» Exercise requirements: Copy out every line of the entries below that contains the word "dropdown".

» Data provided:
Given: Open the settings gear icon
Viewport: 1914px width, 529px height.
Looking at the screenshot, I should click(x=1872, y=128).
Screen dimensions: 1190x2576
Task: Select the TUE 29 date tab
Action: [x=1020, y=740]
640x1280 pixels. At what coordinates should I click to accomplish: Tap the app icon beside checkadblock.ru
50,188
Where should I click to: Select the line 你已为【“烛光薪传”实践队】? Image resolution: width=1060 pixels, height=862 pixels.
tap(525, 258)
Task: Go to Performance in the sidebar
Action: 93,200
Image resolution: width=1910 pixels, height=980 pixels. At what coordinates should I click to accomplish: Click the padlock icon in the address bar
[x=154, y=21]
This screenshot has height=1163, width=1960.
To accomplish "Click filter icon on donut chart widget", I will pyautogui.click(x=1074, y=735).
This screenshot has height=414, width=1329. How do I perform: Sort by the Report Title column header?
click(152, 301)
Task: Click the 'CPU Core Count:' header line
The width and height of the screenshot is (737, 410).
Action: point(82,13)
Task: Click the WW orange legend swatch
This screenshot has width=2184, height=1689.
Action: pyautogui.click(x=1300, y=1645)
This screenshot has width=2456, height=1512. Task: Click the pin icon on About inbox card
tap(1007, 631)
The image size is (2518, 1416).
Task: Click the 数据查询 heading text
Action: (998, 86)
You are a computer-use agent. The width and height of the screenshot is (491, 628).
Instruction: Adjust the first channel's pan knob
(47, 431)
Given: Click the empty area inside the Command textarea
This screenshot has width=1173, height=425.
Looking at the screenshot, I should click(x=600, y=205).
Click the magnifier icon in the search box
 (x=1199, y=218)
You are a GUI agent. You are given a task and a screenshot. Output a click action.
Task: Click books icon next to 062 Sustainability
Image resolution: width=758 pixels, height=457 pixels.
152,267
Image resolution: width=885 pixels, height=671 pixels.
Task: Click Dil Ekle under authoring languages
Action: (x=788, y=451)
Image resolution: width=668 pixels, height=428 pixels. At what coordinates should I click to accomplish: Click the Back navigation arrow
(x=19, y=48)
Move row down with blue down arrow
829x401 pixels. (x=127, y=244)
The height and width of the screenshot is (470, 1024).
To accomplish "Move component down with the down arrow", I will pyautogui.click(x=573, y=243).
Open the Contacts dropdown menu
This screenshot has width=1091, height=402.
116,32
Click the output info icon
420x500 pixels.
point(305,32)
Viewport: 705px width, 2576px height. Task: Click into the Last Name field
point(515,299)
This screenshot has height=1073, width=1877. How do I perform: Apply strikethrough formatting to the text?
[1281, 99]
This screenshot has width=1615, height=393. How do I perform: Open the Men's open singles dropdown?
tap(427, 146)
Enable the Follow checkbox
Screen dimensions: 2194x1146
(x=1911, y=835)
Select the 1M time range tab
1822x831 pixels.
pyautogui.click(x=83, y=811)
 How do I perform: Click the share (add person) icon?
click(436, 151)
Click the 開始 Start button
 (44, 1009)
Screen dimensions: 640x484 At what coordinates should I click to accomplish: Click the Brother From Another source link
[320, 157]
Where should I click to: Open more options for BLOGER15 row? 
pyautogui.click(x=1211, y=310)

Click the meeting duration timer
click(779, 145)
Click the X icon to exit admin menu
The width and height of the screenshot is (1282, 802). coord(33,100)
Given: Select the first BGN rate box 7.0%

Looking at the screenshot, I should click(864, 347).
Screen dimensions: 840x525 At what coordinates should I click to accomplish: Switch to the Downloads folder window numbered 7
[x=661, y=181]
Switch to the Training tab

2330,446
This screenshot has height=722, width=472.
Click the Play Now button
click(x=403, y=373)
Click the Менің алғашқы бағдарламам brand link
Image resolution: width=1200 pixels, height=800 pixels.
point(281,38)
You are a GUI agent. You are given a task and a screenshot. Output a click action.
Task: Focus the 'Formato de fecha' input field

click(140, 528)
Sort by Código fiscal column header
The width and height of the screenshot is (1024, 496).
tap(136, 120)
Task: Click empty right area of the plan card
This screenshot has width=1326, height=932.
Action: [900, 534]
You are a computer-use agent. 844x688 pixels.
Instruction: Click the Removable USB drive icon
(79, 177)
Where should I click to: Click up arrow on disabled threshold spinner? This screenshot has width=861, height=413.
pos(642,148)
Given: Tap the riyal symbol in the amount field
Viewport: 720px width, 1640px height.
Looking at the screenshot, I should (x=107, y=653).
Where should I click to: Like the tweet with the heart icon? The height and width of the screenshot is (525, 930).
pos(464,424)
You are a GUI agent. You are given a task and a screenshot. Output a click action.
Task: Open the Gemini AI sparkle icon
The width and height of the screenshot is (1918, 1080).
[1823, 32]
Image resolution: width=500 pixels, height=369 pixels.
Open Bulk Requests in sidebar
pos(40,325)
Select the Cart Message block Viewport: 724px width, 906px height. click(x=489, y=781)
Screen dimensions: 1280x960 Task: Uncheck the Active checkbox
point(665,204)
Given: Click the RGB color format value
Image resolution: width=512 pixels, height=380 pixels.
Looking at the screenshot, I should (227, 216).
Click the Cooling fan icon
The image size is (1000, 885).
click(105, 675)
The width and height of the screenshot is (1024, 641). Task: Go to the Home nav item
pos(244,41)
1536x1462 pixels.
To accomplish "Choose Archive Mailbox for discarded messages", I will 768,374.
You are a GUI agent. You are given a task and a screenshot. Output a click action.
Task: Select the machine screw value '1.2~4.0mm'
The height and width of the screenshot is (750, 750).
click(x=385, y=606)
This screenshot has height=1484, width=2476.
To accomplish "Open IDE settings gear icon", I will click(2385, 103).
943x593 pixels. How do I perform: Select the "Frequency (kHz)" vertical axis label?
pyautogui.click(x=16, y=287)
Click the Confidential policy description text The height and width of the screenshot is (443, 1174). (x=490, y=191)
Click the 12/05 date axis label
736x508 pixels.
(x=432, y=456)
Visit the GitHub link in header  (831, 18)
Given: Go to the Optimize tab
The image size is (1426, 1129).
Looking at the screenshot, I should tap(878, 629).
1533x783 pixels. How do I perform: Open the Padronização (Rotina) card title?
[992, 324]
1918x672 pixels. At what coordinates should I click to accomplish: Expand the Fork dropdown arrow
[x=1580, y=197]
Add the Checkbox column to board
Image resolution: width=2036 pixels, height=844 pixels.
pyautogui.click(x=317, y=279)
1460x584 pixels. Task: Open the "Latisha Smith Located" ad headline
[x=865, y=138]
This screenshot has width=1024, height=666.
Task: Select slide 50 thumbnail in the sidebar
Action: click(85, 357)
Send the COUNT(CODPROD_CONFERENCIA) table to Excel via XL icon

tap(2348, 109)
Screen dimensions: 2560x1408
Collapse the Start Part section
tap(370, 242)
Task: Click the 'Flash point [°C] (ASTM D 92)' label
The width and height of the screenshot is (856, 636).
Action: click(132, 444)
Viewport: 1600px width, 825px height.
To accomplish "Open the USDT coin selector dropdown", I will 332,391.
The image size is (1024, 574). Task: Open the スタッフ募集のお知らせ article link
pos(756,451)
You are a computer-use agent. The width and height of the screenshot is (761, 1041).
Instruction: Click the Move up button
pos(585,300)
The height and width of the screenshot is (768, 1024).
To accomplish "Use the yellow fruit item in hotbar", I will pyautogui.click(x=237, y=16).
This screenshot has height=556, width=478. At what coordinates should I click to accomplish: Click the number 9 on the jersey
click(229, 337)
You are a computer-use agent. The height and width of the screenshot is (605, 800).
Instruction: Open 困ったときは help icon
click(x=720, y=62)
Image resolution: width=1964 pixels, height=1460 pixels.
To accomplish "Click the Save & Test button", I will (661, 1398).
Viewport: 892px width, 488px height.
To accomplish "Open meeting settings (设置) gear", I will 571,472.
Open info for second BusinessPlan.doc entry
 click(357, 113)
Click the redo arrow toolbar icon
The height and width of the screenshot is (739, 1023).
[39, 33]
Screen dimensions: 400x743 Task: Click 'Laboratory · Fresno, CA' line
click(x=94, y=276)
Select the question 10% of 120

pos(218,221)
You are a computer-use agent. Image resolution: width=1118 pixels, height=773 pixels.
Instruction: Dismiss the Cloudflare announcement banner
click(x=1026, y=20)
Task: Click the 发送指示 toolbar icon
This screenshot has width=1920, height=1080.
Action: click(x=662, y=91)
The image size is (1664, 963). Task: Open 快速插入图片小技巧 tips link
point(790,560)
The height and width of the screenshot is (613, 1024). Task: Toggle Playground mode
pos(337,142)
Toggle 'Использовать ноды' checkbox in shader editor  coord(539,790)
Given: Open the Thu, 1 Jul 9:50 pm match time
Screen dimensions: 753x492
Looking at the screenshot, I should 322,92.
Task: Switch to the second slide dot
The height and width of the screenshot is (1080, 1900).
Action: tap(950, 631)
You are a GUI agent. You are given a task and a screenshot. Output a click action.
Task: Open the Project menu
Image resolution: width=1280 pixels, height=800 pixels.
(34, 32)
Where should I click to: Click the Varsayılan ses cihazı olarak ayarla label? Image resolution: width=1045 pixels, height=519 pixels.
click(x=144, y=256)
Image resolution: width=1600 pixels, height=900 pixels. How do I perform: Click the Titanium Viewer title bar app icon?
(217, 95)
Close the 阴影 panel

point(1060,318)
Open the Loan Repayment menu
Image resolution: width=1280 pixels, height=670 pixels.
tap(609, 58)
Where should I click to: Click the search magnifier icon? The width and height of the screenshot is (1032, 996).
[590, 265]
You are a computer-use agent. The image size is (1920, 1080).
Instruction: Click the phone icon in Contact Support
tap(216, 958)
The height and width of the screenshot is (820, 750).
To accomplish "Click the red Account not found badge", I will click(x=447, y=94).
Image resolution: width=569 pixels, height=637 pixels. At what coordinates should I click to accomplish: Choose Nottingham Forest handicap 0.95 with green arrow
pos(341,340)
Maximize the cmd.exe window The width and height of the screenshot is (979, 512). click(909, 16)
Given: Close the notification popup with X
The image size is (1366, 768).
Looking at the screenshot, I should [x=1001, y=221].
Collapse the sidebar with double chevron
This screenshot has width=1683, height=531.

» Answer to this exercise:
Open the Contacts dropdown menu
This screenshot has width=1615, height=393. How do I perform: Open the Men's open singles dropdown?
1918x672 pixels. At what coordinates should I click to accomplish: Expand the Fork dropdown arrow
To accomplish "Open the USDT coin selector dropdown", I will 332,391.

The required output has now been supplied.